According to Saskatchewan Workers’ Compensation Board claims made in 2017, hand injuries accounted for nearly 30 percent of all injuries in the construction industry.
“Even though our hands are extremely valuable tools, we still see workers that think cuts are just part of the job or complain that they can’t do their job properly when they have safety gloves on,” said Sebastian Marktanner, certified National Construction Safety Officer and Senior Safety Advisor with the Saskatchewan Construction Safety Association (SCSA).
“When hand protection is properly selected and used, it should not hinder how you perform a task, and if it does cause an inconvenience, this is minor compared to loss of fingers or permanent nerve damage,” added Marktanner.
Selecting the proper glove is essential in protecting these tools from on-the-job hazards. The wrong gloves risk injury to the worker and a loss of productivity.
It is important to remember that no single glove will provide protection against every hazard or substance.
During the glove-selection process, identify key elements that are required to perform the job safely:
- Are chemical hazards present? Do the chemical hazards occur in liquid, gas, powder or vapour form? Will workers’ hands be subject to light splashes or total immersion?
- Are abrasions and punctures from sharp objects a problem? Many gloves are designed to protect from slashes caused by sharp objects, but few provide high levels of puncture resistance from objects such as the ragged edges of a piece of metal or glass. Will the abrasions or punctures occur to the palm, top of the hand, or both?
- Is a secure grip vital to the application? When workers cannot grasp objects securely, especially those that are wet or oily, the objects may slide through their hands and result in injuries or damaged products;
- Is dexterity important? Working at high speeds require having the dexterity and tactile sensitivity to handle small parts or objects quickly;
- Is protection or dexterity the priority? Thinner-gauge gloves offer more dexterity; heavier-gauge gloves offer greater hand protection;
- Are the gloves properly sized for individual workers? Gloves that are too large will slide around on the hands, won't provide protection where it is needed, and could become caught in machinery or moving parts. Gloves that are too snug can decrease a worker's dexterity and may become so uncomfortable that workers will remove them;
- Will the gloves be required to offer protection from heat or cold temperatures? Insulated gloves should be selected to protect from extreme temperatures;
- Will the worker be wearing the gloves for a few minutes at a time or all day?
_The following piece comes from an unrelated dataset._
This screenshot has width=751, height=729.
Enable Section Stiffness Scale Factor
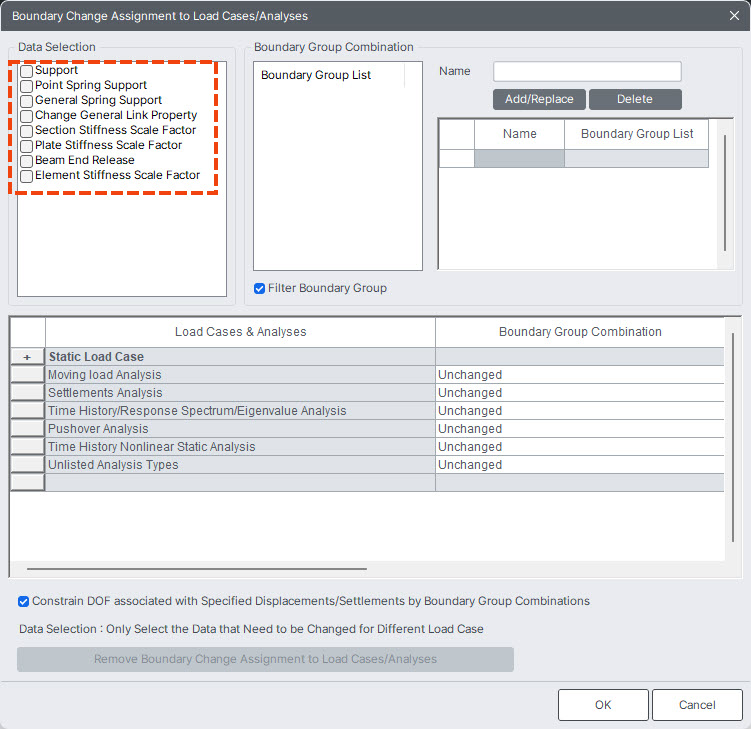point(27,131)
Comfort is important for longer wear.
Several types of gloves are available, following are a few examples:
- Electrical insulation gloves are designed to protect employees when working with exposed energized conductors;
- Leather gloves are designed for welding or for other general purposes;
- Cut-resistant gloves, depending on the level of hazard and the type of work environment, include stainless steel mesh, kevlar fabric, and other materials for lighter weight cut resistance; and
- Chemical resistant gloves are made from many different materials and include different cuffs, lengths and thicknesses. Heat/cold resistant gloves carry many general purposes and will provide heat/cold protection.
View/Download Hand Protection Tool Box Talk (PDF)
May has been designated Hand Protection Month. The SCSA's Safety Advisors will be distributing 500 pairs of cut resistant safety gloves to a select number of construction companies through a partnership with WorkSafe Saskatchewan.